Tuesday, August 03, 2021

Have Zoom sentencings helped or hurt defendants?

 Over the past 16 months or so, most federal sentencing hearings have been conducted via Zoom.  Sure, some judges have conducted in person sentencings.  But mostly, it’s been over a video screen.  At first, many defense lawyers objected and said that it would be hard to get a fair sentencing over Zoom.  How could you really humanize your client over the computer.  But then it became clear that with some judges, sentencing over Zoom during COVID resulted in a lower than usual sentence.  

It would be really interesting to see the stats for sentences during the pandemic.   And if the sentences were generally lower, was that in spite of video screens (and mostly due to not wanting to burden prisons with long sentences during the pandemic) or is Zoom a more effective way to make a sentencing presentation?

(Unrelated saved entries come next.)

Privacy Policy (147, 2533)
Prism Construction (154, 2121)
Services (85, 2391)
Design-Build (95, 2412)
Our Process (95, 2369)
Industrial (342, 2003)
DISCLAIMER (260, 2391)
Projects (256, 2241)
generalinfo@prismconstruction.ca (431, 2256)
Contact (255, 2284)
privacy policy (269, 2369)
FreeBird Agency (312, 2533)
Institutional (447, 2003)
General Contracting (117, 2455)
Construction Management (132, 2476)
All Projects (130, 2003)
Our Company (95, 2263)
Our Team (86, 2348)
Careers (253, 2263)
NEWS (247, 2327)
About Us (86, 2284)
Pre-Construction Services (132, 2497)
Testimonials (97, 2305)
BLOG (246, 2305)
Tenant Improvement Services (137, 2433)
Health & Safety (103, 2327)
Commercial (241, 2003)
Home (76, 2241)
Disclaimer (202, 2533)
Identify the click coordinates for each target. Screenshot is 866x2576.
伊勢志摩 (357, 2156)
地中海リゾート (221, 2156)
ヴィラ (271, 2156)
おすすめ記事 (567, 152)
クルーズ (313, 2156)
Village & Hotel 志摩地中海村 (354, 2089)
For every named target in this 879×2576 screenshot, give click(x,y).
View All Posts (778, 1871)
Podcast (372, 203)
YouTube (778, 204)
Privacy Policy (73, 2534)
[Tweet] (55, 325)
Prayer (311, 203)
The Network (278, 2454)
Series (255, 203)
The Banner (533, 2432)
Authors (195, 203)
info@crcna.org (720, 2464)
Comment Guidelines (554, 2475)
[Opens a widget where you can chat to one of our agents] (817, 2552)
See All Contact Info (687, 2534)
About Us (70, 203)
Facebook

Here’s an interesting article about empathy and video screens, by Susan Bandes and Neal Feigenson: Empathy and Remote Legal Proceedings, 51 Southwestern Law Review Issue 1 ( (Symposium on Courts in the COVID-19 Era). Forthcoming December, 2021.

From the abstract:

Do remote legal proceedings reduce empathy for litigants? Pre-COVID studies of remote bail hearings and immigration removal hearings concluded that the subjects were disadvantaged by the remote nature of the proceedings, and these findings are sometimes interpreted to mean that decision-makers tend to be less empathetic toward remote litigants. Reviewing both the pre-COVID literature and more current studies, we set out to determine whether empathy is reduced in virtual courts. The notion that it is more difficult for decision-makers to exercise empathy toward someone they encounter only on a video screen is consistent with findings that physical distance increases social and hence psychological distance, and may well be borne out by further research. However, while there are reasons to suspect that the exercise of empathy may be altered on Zoom or comparable platforms, thus far there is no firm evidence that the remote nature of legal proceedings, in itself, reduces empathy for litigants, witnesses, or other participants in legal proceedings. On the other hand, there are ample grounds for concern that remote proceedings may further disadvantage litigants who are already unequally burdened by empathy deficits based on race, social class, gender, ethnicity, or other factors that may differentiate them from decision-makers. We call attention to particular ways in which virtual proceedings may exacerbate these empathy deficits.


Anonymous said...

I had a sentencing for an indigent defendant in SDFL and believe the Zoom forum provided a tremendous benefit, allowing out-of-state family members to participate and speak remotely. They never could have afforded the travel to Miami for an in-person hearing. The judge interacted with them in an informal way that I had never seen in court, and I believe that made a significant difference in obtaining a favorable sentence.

Rumpole said...

2 examples. One on zoom in February. 30 months down from a government ask for 72 I chalk part of it (say from 48 months which is what I thought he would get to 30 because of COVID in general ) and one in person much different circumstances but 140 months down from 240 ask. Each hearing had its benefits and drawbacks. I’m comfortable with either proceeding. Probably the best way to view it is the more serious and complicated the issues the easier it is in person. The one I did on zoom was a standard fraud thing nothing to make it unusual or super serious.

Anonymous said...

Hi rump was the 240 to 140 a remand? May have seen it.